Sending a signal

Could simple blood tests for telltale substances in the body give doctors new ways to detect and treat severe diseases like Alzheimer’s?

by Chris Quirk

Illustrations by Maria Corte

Alzheimer’s disease can present a frightening prospect, and  especially for those with a family history of the illness, in large part because so little is known about it. There is no definitive diagnosis of the disease short of an autopsy, and the disease can creep up on anyone, destroying cognitive capacities and memory, and slowly robbing a person’s ability to function and to care for themselves. There is currently no cure, but as one alumna has recently discovered, there may be new developments in how the disease is flagged and managed.

Dr. Kellyann Niotis ’12 and her colleagues at the Institute for Neurodegenerative Diseases (IND) are studying several blood tests that detect key biomarkers for Alzheimer’s disease. (See “What are biomarkers?” box below.) These tests have the potential to identify people who may be at risk before symptoms start. The results, part of the IND’s Biorepository Study for Neurodegenerative Diseases, were released in April at the annual meeting of the American Academy of Neurology. This research could change the way Alzheimer’s disease is diagnosed and tracked, and open new avenues for successful treatment therapies.

According to the Alzheimer’s Association, more than 7 million people in the United States have Alzheimer’s disease, including one in nine over age 65, and the number is increasing as the nation’s population ages. For women, the lifetime risk for getting the disease is twice that of men. The Mayo Clinic says while memory loss is the primary symptom of the disease, it can also affect personality and judgment.
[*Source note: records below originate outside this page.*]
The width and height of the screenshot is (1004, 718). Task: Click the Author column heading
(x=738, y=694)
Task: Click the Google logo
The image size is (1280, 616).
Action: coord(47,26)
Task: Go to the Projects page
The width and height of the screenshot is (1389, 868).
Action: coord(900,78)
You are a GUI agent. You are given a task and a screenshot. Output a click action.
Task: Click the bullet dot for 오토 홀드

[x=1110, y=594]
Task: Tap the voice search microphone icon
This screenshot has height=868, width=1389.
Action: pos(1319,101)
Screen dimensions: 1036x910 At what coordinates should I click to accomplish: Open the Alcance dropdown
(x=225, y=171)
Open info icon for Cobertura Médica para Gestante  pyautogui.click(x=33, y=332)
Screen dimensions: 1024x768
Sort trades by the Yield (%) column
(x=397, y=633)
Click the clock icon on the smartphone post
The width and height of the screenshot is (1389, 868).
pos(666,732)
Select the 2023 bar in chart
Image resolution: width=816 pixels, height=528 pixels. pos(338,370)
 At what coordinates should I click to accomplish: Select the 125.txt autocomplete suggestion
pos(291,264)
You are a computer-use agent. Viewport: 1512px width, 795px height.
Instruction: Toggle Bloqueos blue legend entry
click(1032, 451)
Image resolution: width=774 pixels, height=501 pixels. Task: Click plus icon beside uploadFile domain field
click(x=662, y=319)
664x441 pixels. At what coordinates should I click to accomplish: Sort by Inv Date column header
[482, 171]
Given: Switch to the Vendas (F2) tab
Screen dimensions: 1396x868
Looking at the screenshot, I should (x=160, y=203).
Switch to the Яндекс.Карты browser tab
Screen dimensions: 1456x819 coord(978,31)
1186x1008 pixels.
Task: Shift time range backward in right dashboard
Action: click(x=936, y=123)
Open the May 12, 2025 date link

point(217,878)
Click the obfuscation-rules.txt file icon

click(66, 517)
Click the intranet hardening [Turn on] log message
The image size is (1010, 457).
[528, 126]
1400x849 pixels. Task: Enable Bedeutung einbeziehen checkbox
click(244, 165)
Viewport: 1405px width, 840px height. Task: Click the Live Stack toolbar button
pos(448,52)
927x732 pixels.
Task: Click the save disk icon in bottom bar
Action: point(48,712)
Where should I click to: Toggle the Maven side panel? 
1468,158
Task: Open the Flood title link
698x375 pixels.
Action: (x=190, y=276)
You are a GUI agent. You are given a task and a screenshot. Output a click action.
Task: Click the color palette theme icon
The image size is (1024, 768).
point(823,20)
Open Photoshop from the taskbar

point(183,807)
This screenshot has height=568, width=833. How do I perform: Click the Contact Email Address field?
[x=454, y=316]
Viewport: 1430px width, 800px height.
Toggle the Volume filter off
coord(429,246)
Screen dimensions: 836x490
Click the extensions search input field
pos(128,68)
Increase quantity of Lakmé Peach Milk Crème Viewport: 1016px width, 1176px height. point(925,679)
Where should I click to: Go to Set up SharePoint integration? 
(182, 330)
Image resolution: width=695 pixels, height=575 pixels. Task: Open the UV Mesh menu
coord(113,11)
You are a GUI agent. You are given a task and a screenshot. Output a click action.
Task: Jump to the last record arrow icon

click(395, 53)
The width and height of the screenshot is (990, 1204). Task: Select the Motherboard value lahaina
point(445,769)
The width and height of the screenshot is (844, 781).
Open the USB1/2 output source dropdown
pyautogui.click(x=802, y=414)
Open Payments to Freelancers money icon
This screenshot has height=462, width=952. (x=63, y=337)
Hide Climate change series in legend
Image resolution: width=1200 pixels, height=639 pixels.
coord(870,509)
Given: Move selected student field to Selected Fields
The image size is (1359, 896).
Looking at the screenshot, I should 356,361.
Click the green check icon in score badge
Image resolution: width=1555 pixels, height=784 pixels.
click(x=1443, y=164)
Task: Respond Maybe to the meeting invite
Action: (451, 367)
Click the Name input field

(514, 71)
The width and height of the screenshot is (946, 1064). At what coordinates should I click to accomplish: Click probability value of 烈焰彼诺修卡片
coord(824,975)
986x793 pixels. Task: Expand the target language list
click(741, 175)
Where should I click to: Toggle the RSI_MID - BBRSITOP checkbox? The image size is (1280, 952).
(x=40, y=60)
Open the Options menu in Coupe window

Niotis, who studied biology at Lafayette and graduated summa cum laude, is the director of Parkinson’s Disease and Lewy Body Prevention Research at the IND, and the founder of Preventive Neurology Practice, a private medical practice in New York City. She was a lead author on the IND study, and has dedicated her professional career to finding new paths for detecting and treating Alzheimer’s and related neurological diseases.

What is a biomarker?

A biomarker is a measurable biological entity of your body. It can be something common like blood pressure or cholesterol, or a substance hard to find or that appears in very small quantities, for which medical researchers often need to create a customized test to detect.

Biomarkers can give physicians specific and detailed information on what is happening with an organ or metabolic system in the body, and can help clinicians decide on and monitor the effectiveness of treatments.

In addition to biomarkers for Alzheimer’s disease and cardiovascular disease, some new and promising biomarker research into treating severe diseases is currently underway.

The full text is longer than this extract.